休日のサイクリングでは、あえて目的地を決めずに、気の向くままに知らない道を探索するのが私の密かな楽しみです。
先日も、普段は車で通り過ぎてしまう大通りの裏側に、一本の細い路地を見つけてペダルを漕いでみました。
住宅街を抜けて少し傾斜のある坂道を登りきると、そこには地元の人しか知らないような小さな高台があり、街全体を見渡せる素晴らしい景色が広がっていました。
車で走っているだけでは絶対に気づくことのできなかった隠れ家のような絶景スポットを見つけたときの喜びは、サイクリングならではの醍醐味です。
自分の足でペダルを回し、少し汗をかきながらたどり着いたという達成感も相まって、その風景はいつもの街並みとは全く違った特別なものに感じられました。
小さな発見の積み重ねが、日々の生活に新鮮な刺激を与えてくれ、次のお休みはどこへ走りに行こうかと考えるだけでワクワクした気持ちにさせてくれます。
季節の移り変わりを肌と匂いで感じられる川沿いの道
サイクリングの定番コースといえば、やはり信号がなく走りやすい川沿いのサイクリングロードです。
最大の魅力は、なんといっても季節の移り変わりを全身でダイレクトに感じられることです。
春になれば川沿いに植えられた桜が満開になり、花びらが舞う中を走り抜ける爽快感は言葉では言い表せません。

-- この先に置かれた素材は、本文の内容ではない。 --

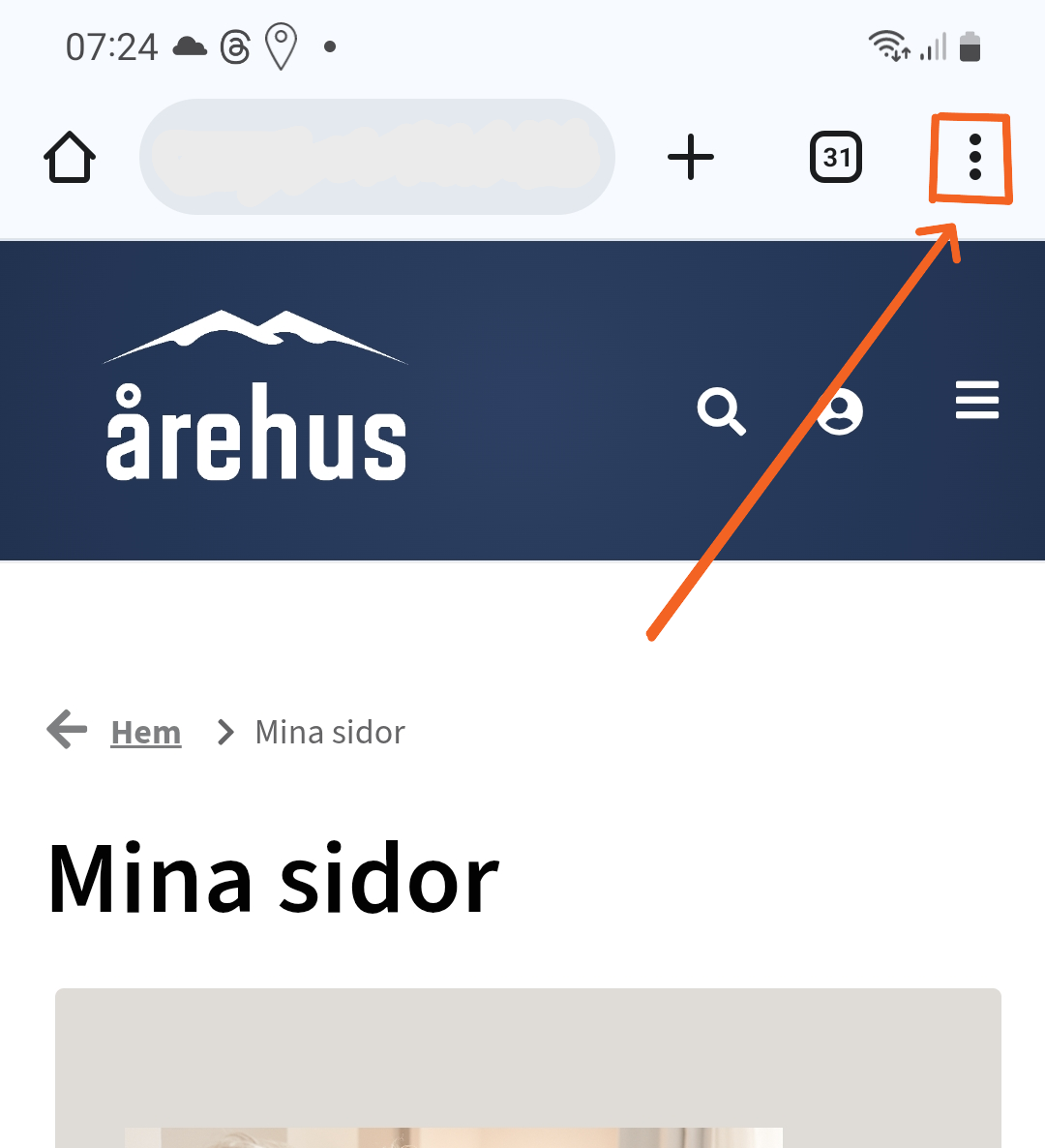Open the user account profile icon
The height and width of the screenshot is (1148, 1045).
click(839, 410)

初夏には緑が深まり、青草の少し青臭いけれど生命力に溢れた匂いが風に乗って運ばれてきます。
秋になれば虫の音を聴きながらススキの穂が揺れるのを眺め、冬は冷たく澄んだ空気の中で遠くの山々がくっきりと見える風景を楽しみます。
エアコンの効いた快適な空間にいると、こうした季節ごとの微妙な匂いの変化や風の温度、肌に当たる空気の湿度の違いに気づくことがなかなかできません。

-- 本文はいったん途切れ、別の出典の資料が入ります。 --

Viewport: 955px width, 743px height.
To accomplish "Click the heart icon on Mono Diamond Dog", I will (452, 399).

自転車のサドルにまたがり、自然の風景の中に身を置くことで、人間もまた自然の一部なのだということを静かに思い出させてくれます。
移りゆく景色を眺めながら一定のリズムでペダルを回していると、頭の中のモヤモヤとした悩み事もいつの間にか風と一緒にどこかへ吹き飛んでいくのを感じます。
ペダルを漕いでたどり着いた見晴らしの良い丘の上の公園
先日も、地図アプリで見つけた少し離れた場所にある丘の上の公園を目指してサイクリングに出かけました。
心臓をバクバクさせながら、一番軽いギアでゆっくりと坂道を登っていく最中、ただただ苦しくて引き返したくなることもあります。
しかし、太ももの筋肉の疲労と闘いながらようやく頂上の公園にたどり着き、自転車を停めてベンチに腰を下ろした瞬間の達成感は、他の何物にも代えがたいものがあります。
水筒に入れて持ってきたお茶を飲みながら、広がる青空と小さく見える家々の屋根をぼんやりと眺めている時間は、まさに至福のひとときです。
苦労したからこそ出会える最高の景色に出会うことで、日々さまざまな困難に立ち向かうための精神的なスタミナも鍛えられるような気がしています。